Modulation of seismic attenuation at Parkfield, before and after the 2004 M6 earthquake, and one example from the Geysers geothermal field.

Abstract

Seismic attenuation is generally thought to be a constant, or a simple monotonic function of frequency, and generally not a function of time. Examples of exceptions include attenuation enhancement due to shallow earthquake-induced damage, and fluctuations due to fluid diffusion. In reality, seismic attenuation fluctuates continuously in time at all frequencies, and the presence of cracks, their density and connectivity, as well as the presence and saturation of fluids, play a central role in defining such behavior. Due to multiple mechanisms, the crack density within a fault’s damage zone varies throughout the seismic cycle. Moreover, non-tectonic stress loads, seasonal or tidal, can change the crack density of crustal rocks, and leave detectable signatures on seismic attenuation. A strong signature can also be left on the crustal attenuation by a stress transfer from a nearby fault. Here we show that attenuation time histories from the San Andreas Fault (SAF) at Parkfield are affected by seasonal loading cycles, as well as by 1.5–3 year periodic variations of creep rates, consistent with published results that documented a broad spectral peak, between 1.5 and 4 years, of the spectra calculated over the activity of repeating earthquakes, and over InSAR time series. After the Parkfield mainshock, the modulation of seismic attenuation is clearly correlated to tidal forces. Opposite attenuation trends are seen on the two sides of the fault up to the M6.5 2003 San Simeon earthquake, when attenuation changed discontinuously, in the same directions of the relative trends. Attenuation increased steadily for over one year on the SW side of the SAF, until the San Simeon earthquake, whereas it decreased steadily on the NE side of the SAF, roughly for the 6 months prior to the event.
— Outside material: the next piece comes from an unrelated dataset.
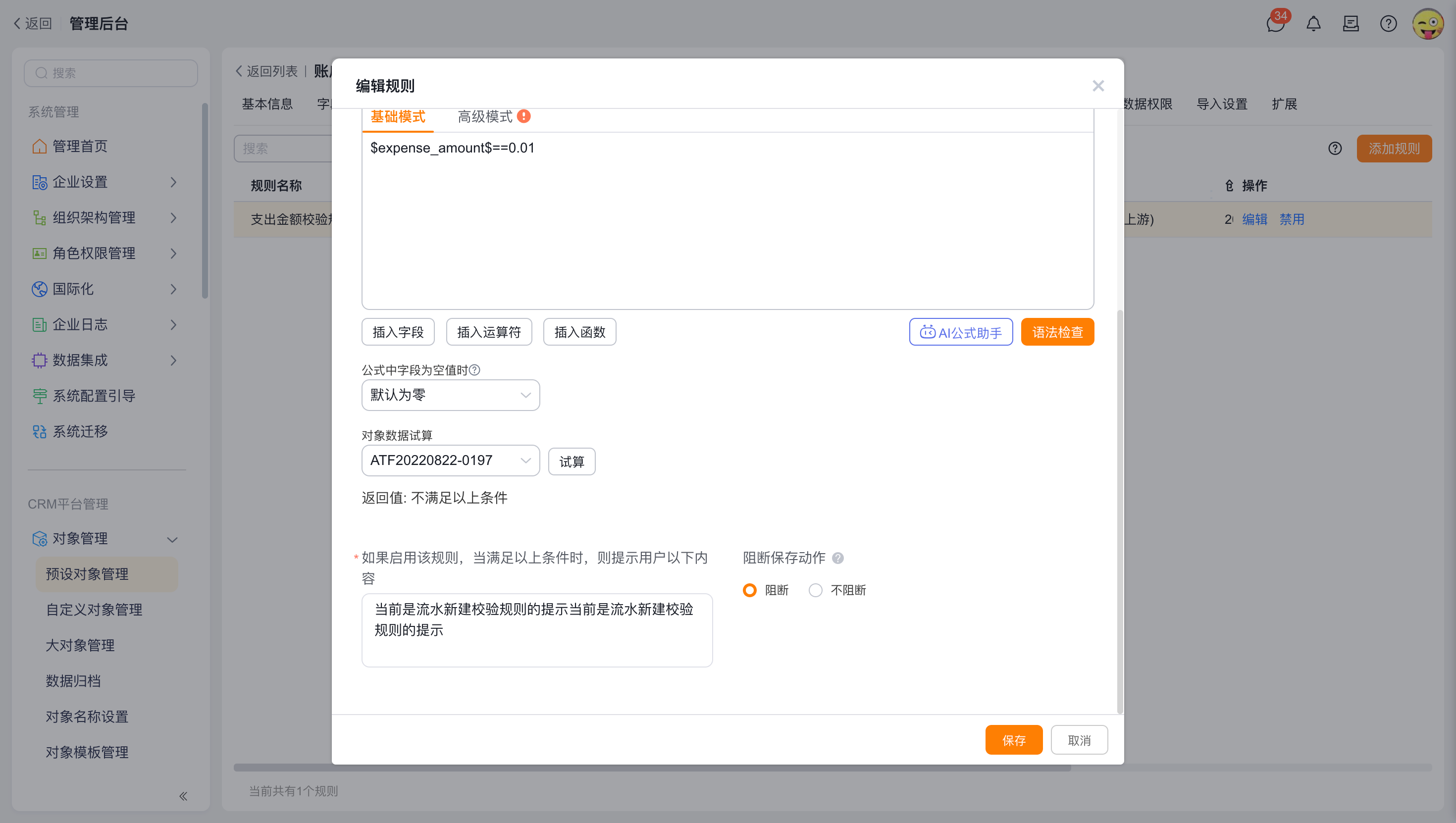Close the 编辑规则 dialog
1456x823 pixels.
tap(1098, 86)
Random fluctuations are observed up to the 2004 M6 Parkfield mainshock, when rebounds in opposite directions are observed, in which attenuation decreased on the SW side, and increased on the NE side. Another example of changes of attenuation with time is given for the Geysers geothermal field, where a large data set of earthquake recordings from a dense temporal deployment are analyzed and results are given in terms of 1/Q(f,t).